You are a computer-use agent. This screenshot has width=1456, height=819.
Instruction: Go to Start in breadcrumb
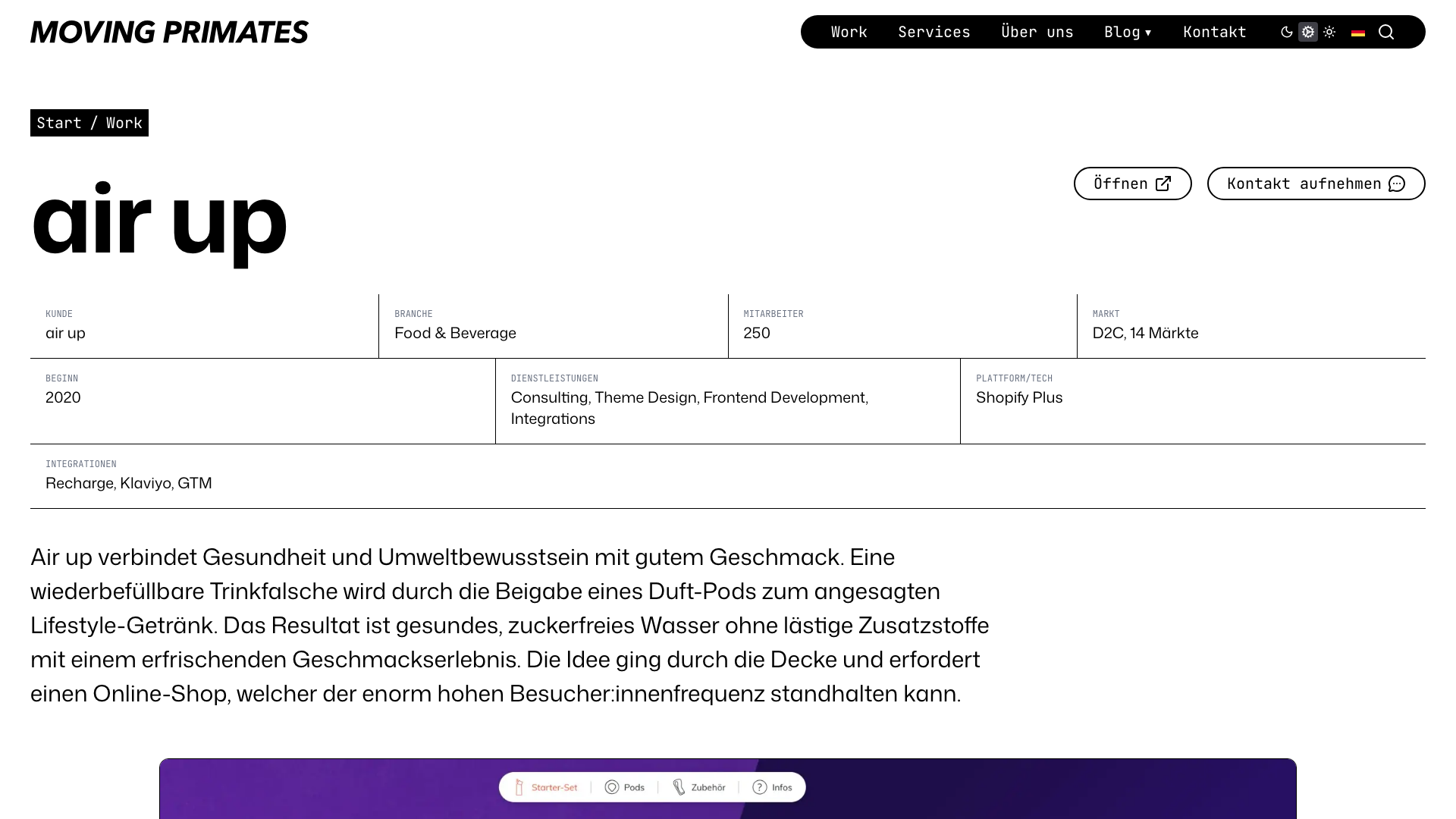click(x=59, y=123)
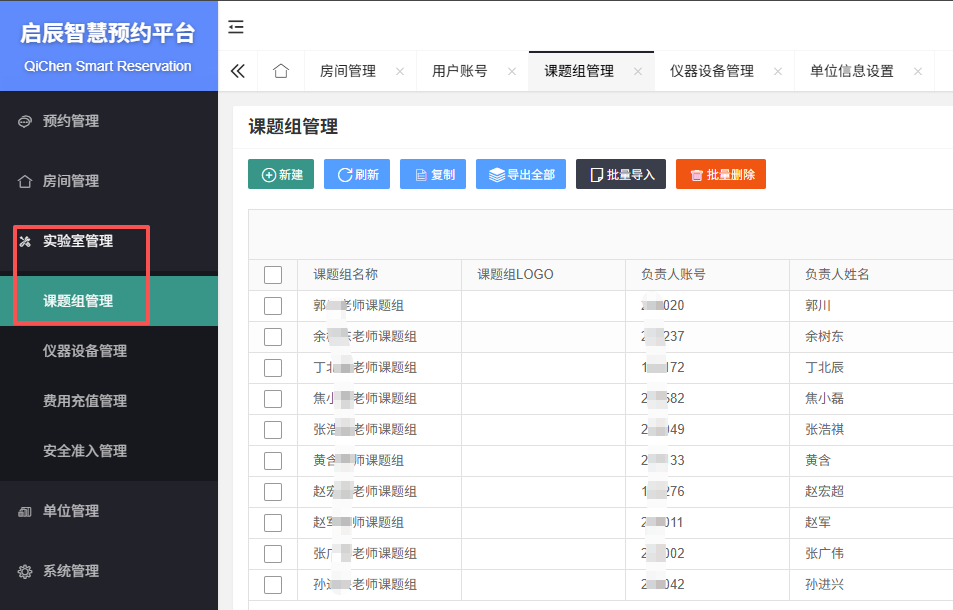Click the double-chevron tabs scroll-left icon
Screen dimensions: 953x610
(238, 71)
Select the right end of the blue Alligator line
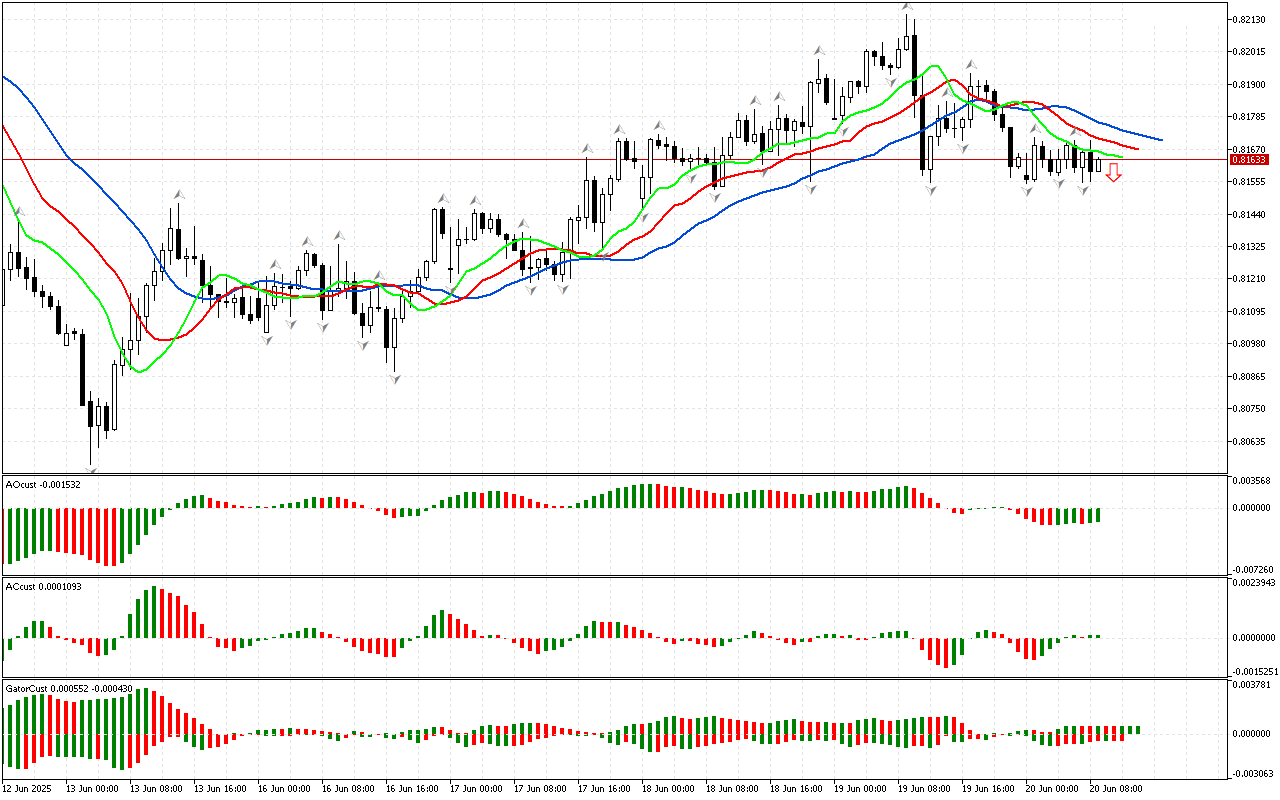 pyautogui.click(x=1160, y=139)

########

#### [GOAL]
Reproduce the data above word for word, leaving out the pictures.

#### [CORRECT OUTPUT]
You are a computer-use agent. This screenshot has width=1456, height=819.
Instruction: Go to Start in breadcrumb
click(x=59, y=123)
Click the double-chevron tabs scroll-left icon
Screen dimensions: 953x610
(238, 71)
Select the right end of the blue Alligator line
 pyautogui.click(x=1160, y=139)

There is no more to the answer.